Sunday, August 15, 2010

New Family bonding time

Well I guess my mum's latest boyfriend is "the one." She says they aren't going to get married because marriage isn't necessary, but I beg to differ. At least on one point: when you get married you get married, and then everyone around you knows you intend to spend the rest of your life together. Namely your easily confused, already terrible with understanding romance, daughter. They got matching bracelets. I think my mum was trying to say that was like a wedding ring, but I really was focused on seeing Kendra at the time. The funny thing is, normally my mum is incredibly blunt. When my parents told my brother and I they were getting a divorce she just came right out first thing and said "Your dad won't be living with us any more" or something to that effect. I was nine, maybe eight, and I loved my dad more than anyone in the world. Even I remember screaming, so loud I thought the world would hear me. Hoorah subtlety. You'd think a teacher would be better at explaining things to little kids.
Uhm anyway, I guess that's what we're doing this weekend though, bonding with Dave and his daughters. I already get along fairly well with Dave, but his daughters are mainstream and in their twenties. Enter: Jude! Every child/young adult's favorite in-law! What? He has a sister?! Who'd have guessed! Oh, she's that weird girl that hangs out with the old people? Pish, screw her, she doesn't talk and thinks she so much better than us, leave her with the grandparents. Besides, we have JUDE!!! I am not even fucking kidding. This is how it's been since forever. My brother hangs out with all the people under thirty, and I hang out with anyone over fifty. Not that I object, I love listening to people's lives, I love hearing their adventures. And let's face it teenagers have suckish adventure stories. Besides, despite being a "young person" I have no idea how to interact with most people my own age. Unless they're nerds. And there are no other nerds in my family. I mean, there's my step-brother Jon, but he doesn't like me. I'll just stay in my corner being shy and mistaken for being aloof. 
I always freeze up in social situations. Like at dances, I find someone I know and I stick really close to them and I avoid dancing, even though I want to dance. And basically I have a miserable time being self conscious and a total bitch to my friends who are able to be less self conscious in such situations. It's pretty awesome. 

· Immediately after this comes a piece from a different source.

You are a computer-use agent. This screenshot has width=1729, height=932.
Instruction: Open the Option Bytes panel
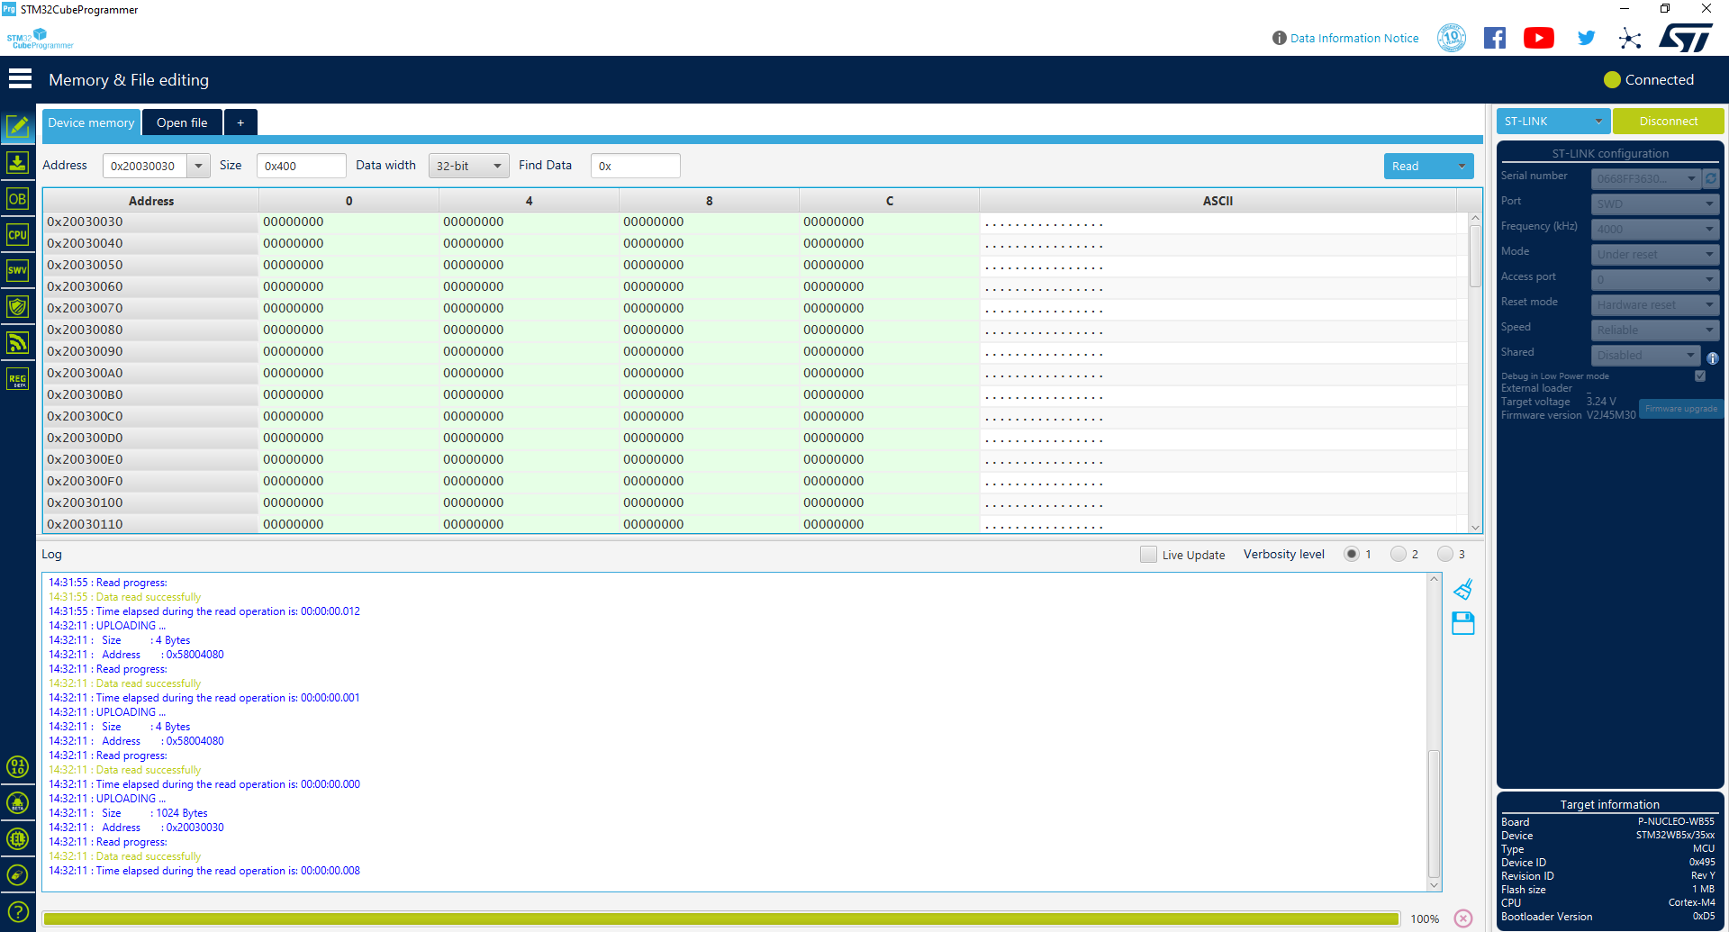pos(18,199)
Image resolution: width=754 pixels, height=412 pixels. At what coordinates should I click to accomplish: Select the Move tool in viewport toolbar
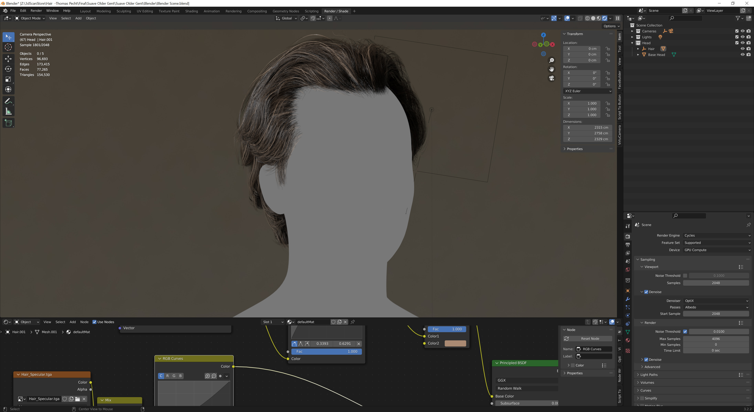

I realized something, hanging out with my friends is like crack for me. Not meaning they make me twitchy or whatever, but I get addicted to them. When I hang out with a friend I'm so happy while I'm with them, but then when they leave I go into this weird social withdrawal. I feel violently lonely, I get obsessed with seeing if anyone can talk on the internet, and I become prone to taking angst walks. It totally sucks, especially considering the fact that my friends aren't really the most social bunch. I see them the most during the school year.

Great, thanks to my mum's little shin-dig o' fun, I can't see Kendra tomorrow. Why oh why can't I be the rebellious type that walks out on dinner and doesn't give a fuck? Because I'm a pansy that doesn't ever do anything to upset  her dearest mother. 
Okay, frack, I'm just RAGEranting now. Well I suppose I am pissed, and I barely, and I mean BARELY, rant like this so... thanks I guess for existing.


~Tentacle cats will rape this new family reunion.